A Murder Mystery for the Nets

Fans of the game “Clue,” probably love a nice “whodunit.” In the case of the New Jersey Nets, there is a lingering mystery surrounding the question, “who killed Lawrence Frank?”

Frank’s dismissal was described by many as a “mercy killing,” but there must have been some malicious things going on behind closed doors that led to his ultimate demise. How else do you explain management bringing him back after last year and supporting Frank as his entire roster was decimated with injuries to start this season, only to turn around and fire him while the team was on the brink of matching the worst start to a season in NBA history? It’s no secret that most followers of the NBA think Frank got a raw deal in all this.

After reading a number of press reports that past 48 hours, I’ve been able to boil down the list of suspects to two. Both are high-profile individuals fully capable of killing a coach, and both have established motives.

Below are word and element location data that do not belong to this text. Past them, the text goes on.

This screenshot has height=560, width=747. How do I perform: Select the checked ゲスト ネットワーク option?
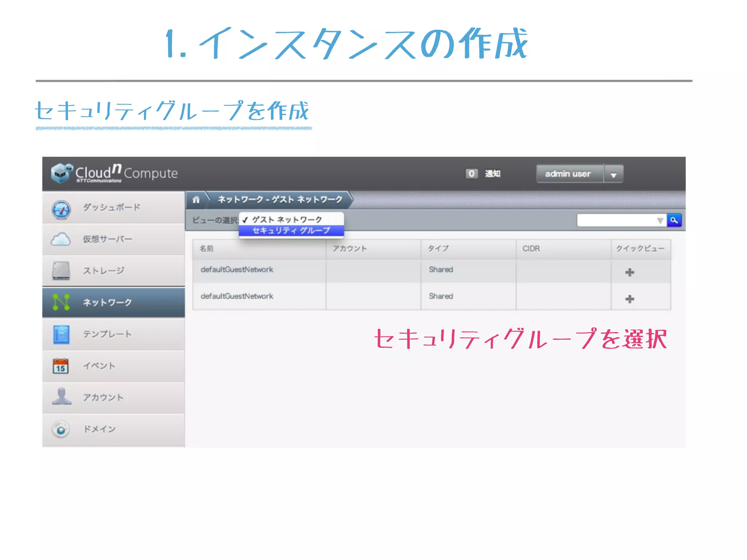coord(287,219)
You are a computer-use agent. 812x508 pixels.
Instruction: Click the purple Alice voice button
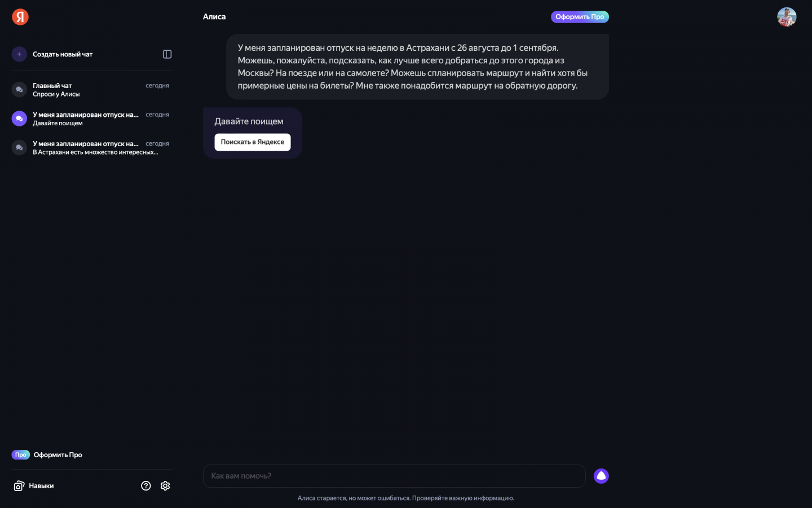pos(601,476)
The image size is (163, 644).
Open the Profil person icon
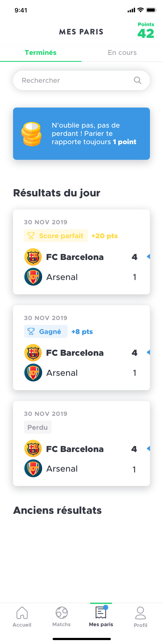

Let’s look at the evidence, shall we?

Devin Harris

In an interesting twist of fate, the point  guard the Nets acquired for Jason Kidd, a renown “coach killer,” may actually be largely responsible for Frank’s termination.

There’s been a documented turning point in the relationship between Devin Harris and Lawrence Frank. In a blowout loss against Boston last January, Frank benched Harris for a “lack of effort.” Instead of coming back motivated, Harris was clearly stunned, telling reporters at the time that he didn’t know how he’d respond after the benching because “it’s never happened before.”

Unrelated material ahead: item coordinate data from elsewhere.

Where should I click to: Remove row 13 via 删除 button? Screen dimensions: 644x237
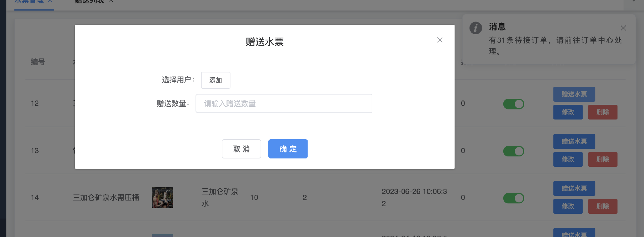tap(602, 159)
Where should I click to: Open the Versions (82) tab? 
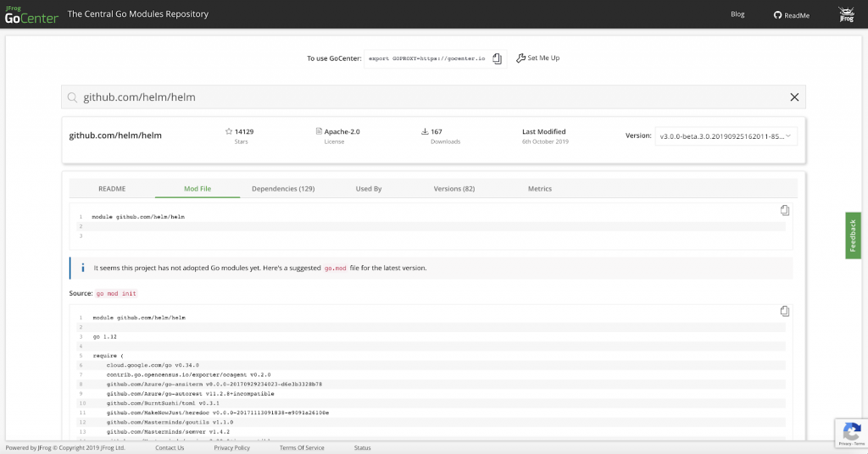[453, 189]
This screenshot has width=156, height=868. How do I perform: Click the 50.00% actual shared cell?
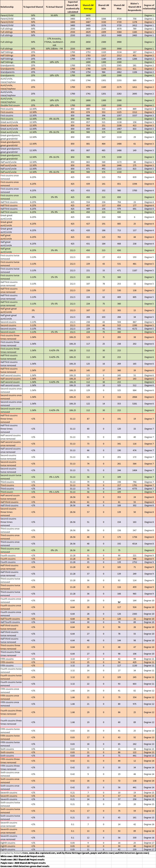(54, 16)
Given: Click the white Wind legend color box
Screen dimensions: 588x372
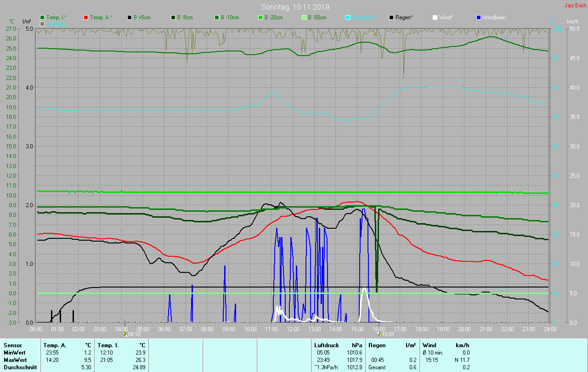Looking at the screenshot, I should point(435,17).
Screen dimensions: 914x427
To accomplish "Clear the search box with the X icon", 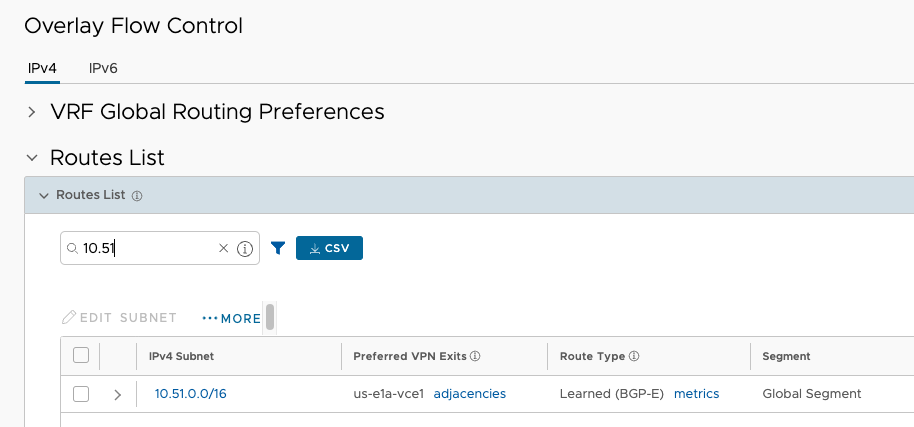I will point(223,248).
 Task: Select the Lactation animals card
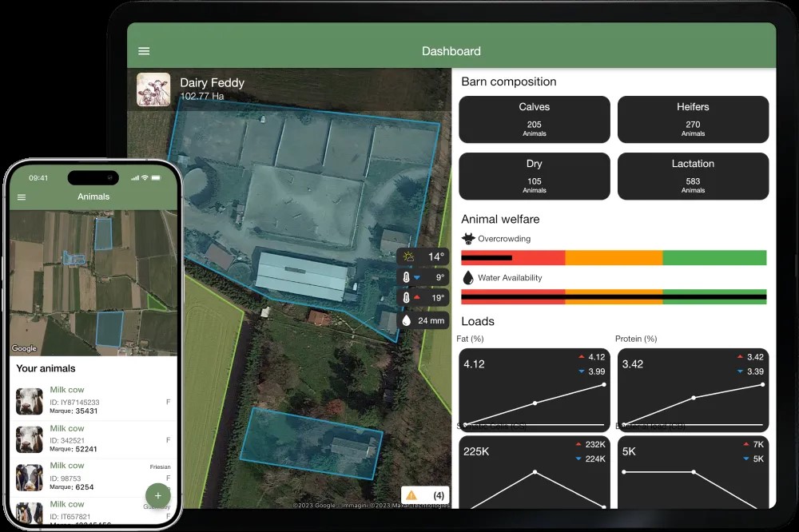click(x=693, y=176)
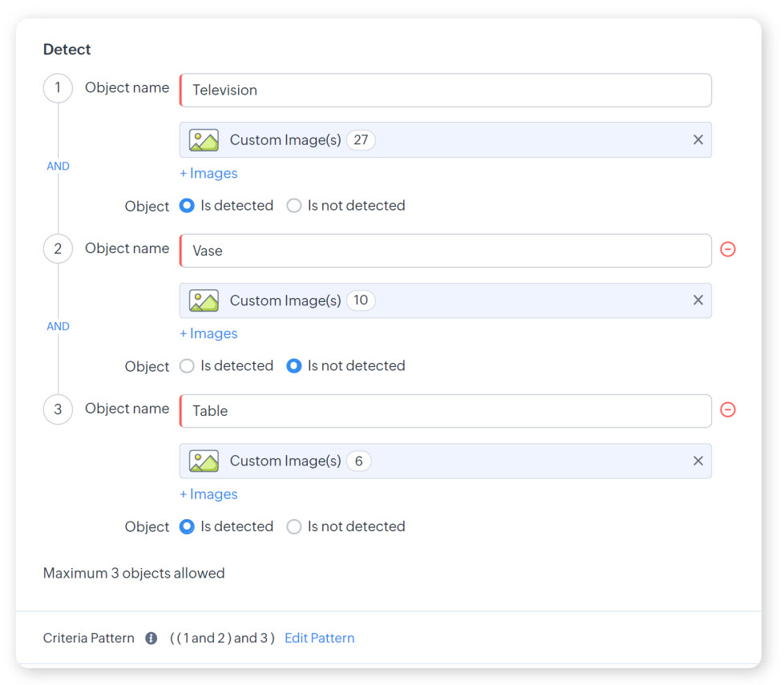Select "Is not detected" for Table
The image size is (784, 685).
294,526
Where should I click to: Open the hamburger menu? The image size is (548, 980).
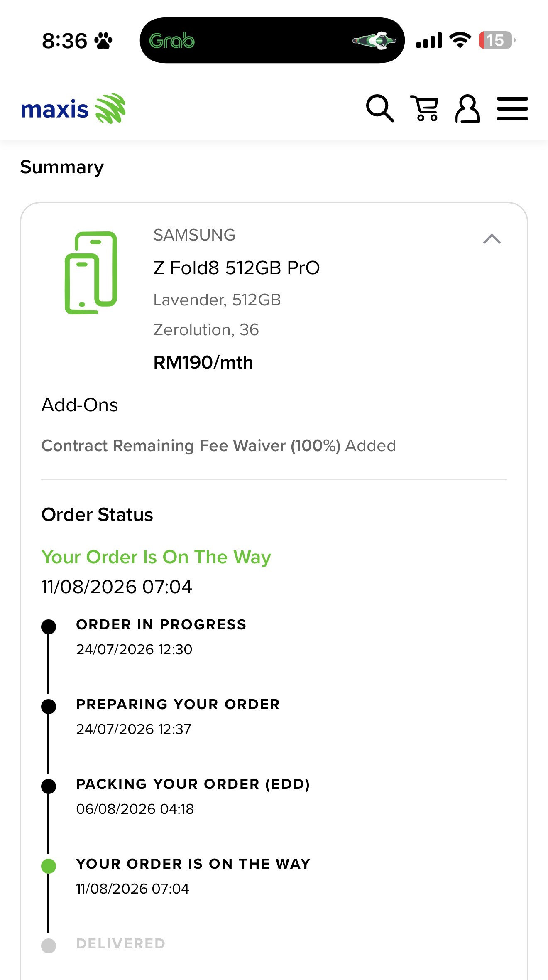pos(512,109)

In an interview with reporters yesterday, Harris praised Frank on his way out, but brought up their past issues in an attempt to prove that the two had put things behind them:

“Every player and coach have disagreements at some point. This summer we kind of put that behind us, kind of started out fresh” and “We had our disagreements last year, and this year we took a totally different approach to it. It was important for the younger players to see the relationship we had.”

Seems a bit odd that Harris would basically admit that he harbored at least some resentment towards Frank for the duration of last season. And when you consider that Devin was injured for most of training camp, and the bulk of the first part of the regular season, I think it’s a little tough to say that Harris “proved” everything had been smoothed over between the two, because he hasn’t been on the court long enough to demonstrate anything.

Even more curious were some cryptic comments from the Star Ledger’s Dave D’Alessandro yesterday. Before Kiki Vandeweghe was named the next head coach, Dave D. speculated that whoever replaced Lawrence Frank would have to “sit Devo down and ask him what it will take for him to turn the clock back to last November, because they need that more than ever right now. Put it to him straight: What can be done now that the last coach wasn’t doing?”

D’Alessandro is around this team almost every day. It’s clear with this statement that he’s seen a change in Harris. So, the point guard’s talk of mended fences may be a bit cheap here.

However, Harris is not alone on the suspect list. While, it’s easy to label an athlete a “coach killer,” our next suspect is a man of a higher authority than Devin Harris, and is therefore, potentially more instrumental in Frank’s firing.

Kiki Vandeweghe

Kiki is known around the league as a great developer of talent – who could probably claim responsibility for the growths of Dirk Nowitzki in Dallas and Carmelo Anthony in Denver. He also reportedly has a great relationship with Harris, Yi Jianlian and Courtney Lee – interestingly enough the three centerpiece players he traded for in the Jason Kidd, Richard Jefferson and Vince Carter trades.

What’s also interesting about Vandeweghe is that it became abundantly clear in Frank’s final days that the two had significant tensions – and if anybody wanted Frank out, it was Kiki, not team president Rod Thorn.

When Kiki was named head coach yesterday, Yahoo’s  Adrian Wojnarowski and Marc Spears wrote: “sources (said) Frank resented the GM’s intrusions into his practices and locker room. Sources say Vandeweghe wanted to replace Frank last season, but team president Rod Thorn resisted the change.”

Then another nugget from Dave D., which should not be taken as a throwaway line: “Over the next 65 games, Vandeweghe can at least be sure that the new head coach will follow management’s agenda, something he wasn’t always sure about when Frank was coaching a crippled, makeshift roster.”

So reading between the lines here, Kiki was not a fan of Frank’s roster management. So maybe it wasn’t just Sebastian and I who were upset about seeing too much Bobby Simmons and Trenton Hassell this season? Kiki wants to play the kids. We’ll have to see when he’s manning the bench with Del Harris on Friday night if guys like Courtney Lee and Sean Williams see a jump in their playing time.


So there are your two suspects ladies and gentlemen. While the reasons and merits for Frank’s firing will likely be debated for some time – at least until the Nets start winning some games and put this awful start behind them – it’s hard to ignore the roles Kiki Vandeweghe and Devin Harris may have played in his dismissal. Both were adequately motivated. Both could have done it.